Temiamo fortemente, insomma, che il core business della scuola, ovvero la crescita graduale e consapevole dei nostri alunni, con continui e necessari monitoraggi, ripensamenti, rimodulazioni, si trasformi in un asettico procedimento burocratico di raggiungimento di target là dove, invece, ci si dovrebbe occupare di persone.  

Un’ultima osservazione, ma non certo per importanza, si impone infine.  

Gli interventi del PNRR sono soggetti, come è noto, alla verifica circa il rispetto del principio di “non arrecare danno significativo agli obiettivi ambientali” (DNSH), con riferimento al sistema di tassonomia delle attività ecosostenibili di cui all’articolo 17 del Regolamento (UE) 2020/852. La Guida operativa allegata alla circolare del MEF-RGS n. 33/2022 riporta schede di autovalutazione dell’obiettivo di mitigazione dei cambiamenti climatici per ciascun investimento con relativa checklist. Quest’ultima va utilizzata dalla scuola per verificare — ex ante, in itinere ed ex post — la conformità al principio DNSH dei beni e dei servizi acquisiti. “Dell’utilizzo di tali checklist e del rispetto del principio dovrà essere data evidenza nella documentazione relativa alla procedura di gara e di affidamento, nel verbale di collaudo e nelle dichiarazioni finali del dirigente scolastico in sede di rendicontazione”. La suddetta Guida, a pag. 62, nell’ambito del Potenziamento dell’offerta dei servizi di istruzione: dagli asili nidi alle università M4 C1 Inv 3.2” riporta che “Alle oltre 8.000 scuole coinvolte, per l’acquisto delle apparecchiature, verranno fornite linee guida specifiche incentrate sulla necessità di acquistare apparecchiature digitali eco-compatibili nel pieno rispetto degli standard ambientali (in conformità con la Restriction of Hazardous Substances in Electrical and Electronic Equipment (RoHS) III direttiva), garantendo al tempo stesso il massimo livello di risparmio energetico. 

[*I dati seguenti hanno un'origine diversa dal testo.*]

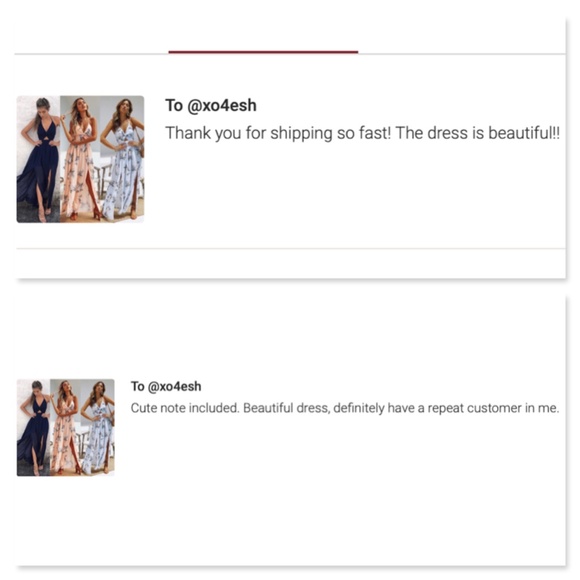Click the pink floral dress in bottom thumbnail
Viewport: 580px width, 580px height.
(65, 427)
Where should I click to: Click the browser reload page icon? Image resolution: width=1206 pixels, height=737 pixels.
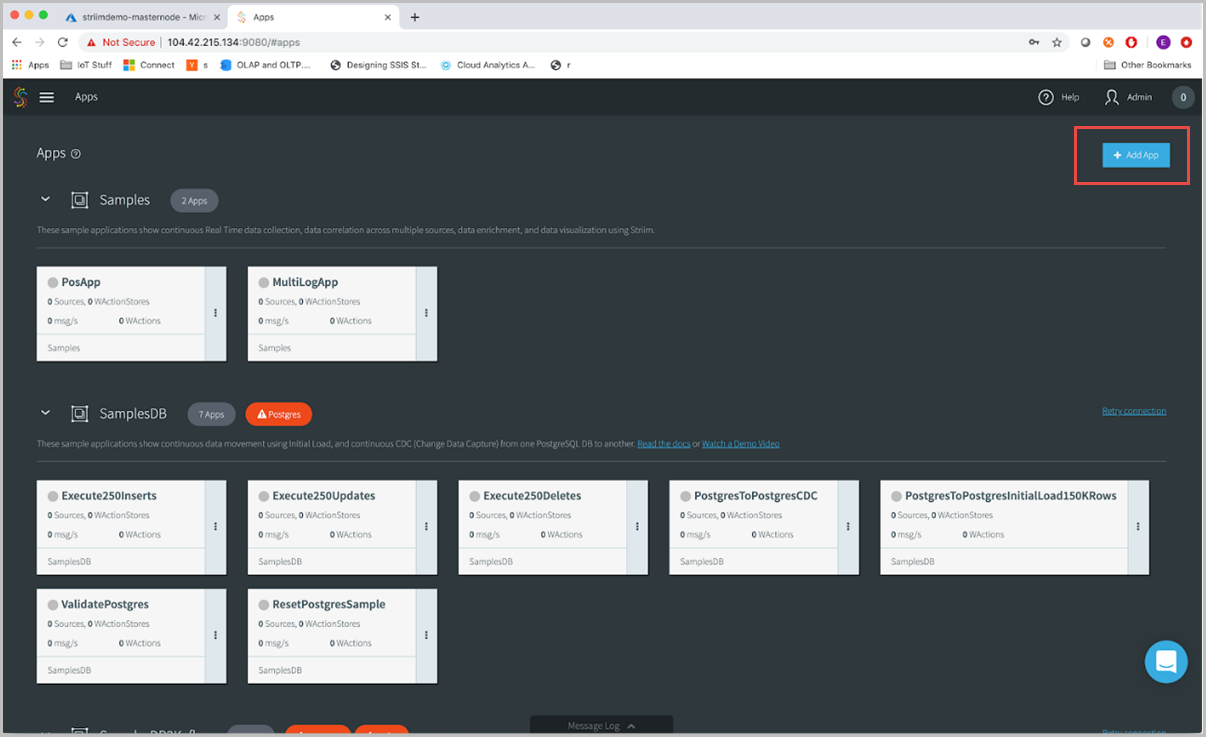[x=63, y=43]
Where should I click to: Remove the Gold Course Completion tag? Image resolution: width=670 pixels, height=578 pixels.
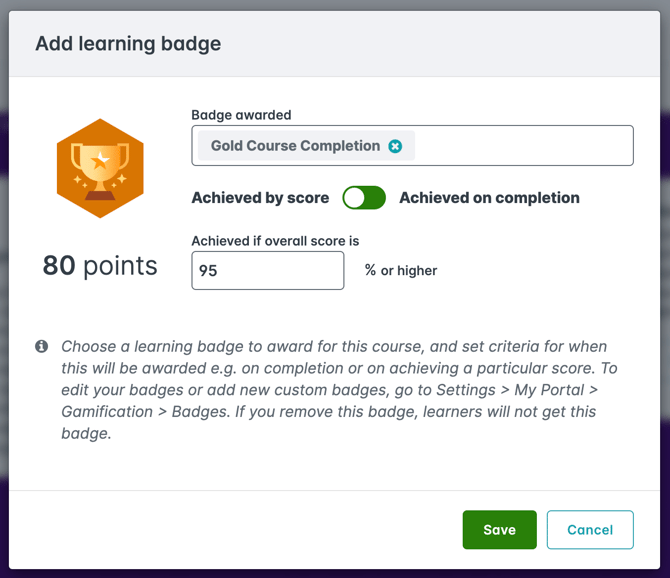(x=395, y=146)
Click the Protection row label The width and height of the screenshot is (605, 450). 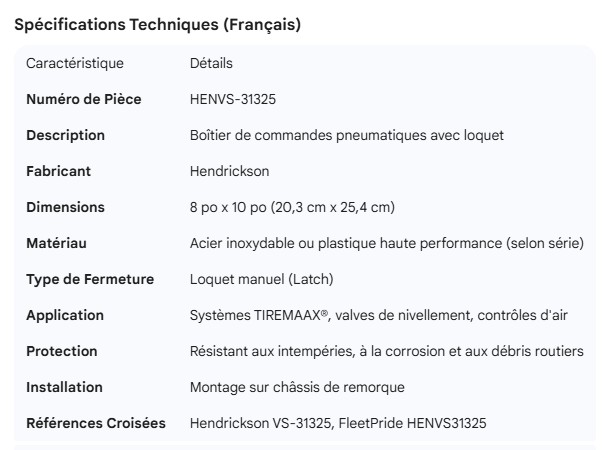point(62,352)
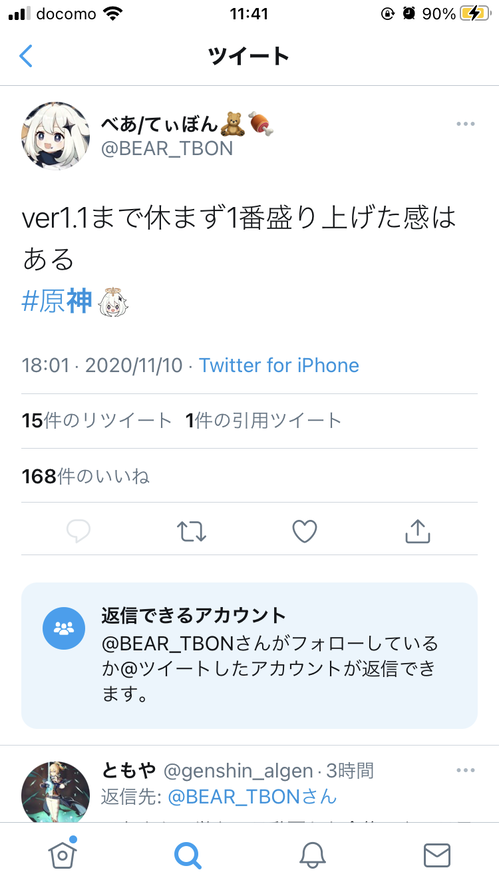Tap the retweet arrows icon
This screenshot has width=499, height=888.
[x=191, y=531]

Tali documenti di supporto – di buona qualità e molto utili se fossero stati pubblicati per tempo – sono stati resi disponibili solo il 1° febbraio 2024 per il Piano Scuola 4.0, anche se i relativi affidamenti si sono chiusi il 30 novembre 2023. Si tratta di un kit di supporto dettagliato per la verifica dei DNSH (ex ante, in itinere ed ex post) e di una checklist di procedura altrettanto particolareggiata.  

Ora, non possiamo ignorare che molte istituzioni scolastiche hanno già dovuto acquistare e verificare i beni, pagando anche le corrispondenti fatture, in assenza di queste indicazioni su procedure, documenti e iter che avrebbero dovuto essere diramate ben prima della scadenza del 30 novembre.  

L’ANP non ha interesse a censurare la tempistica  con cui l’Amministrazione pubblica documenti fondamentali per la gestione delle risorse del PNRR. E’ però suo supremo interesse tutelare i dirigenti che, con abnegazione e senso del dovere, hanno operato in assenza di indicazioni al solo scopo di garantire agli studenti — e, quindi, alla Nazione — un futuro migliore.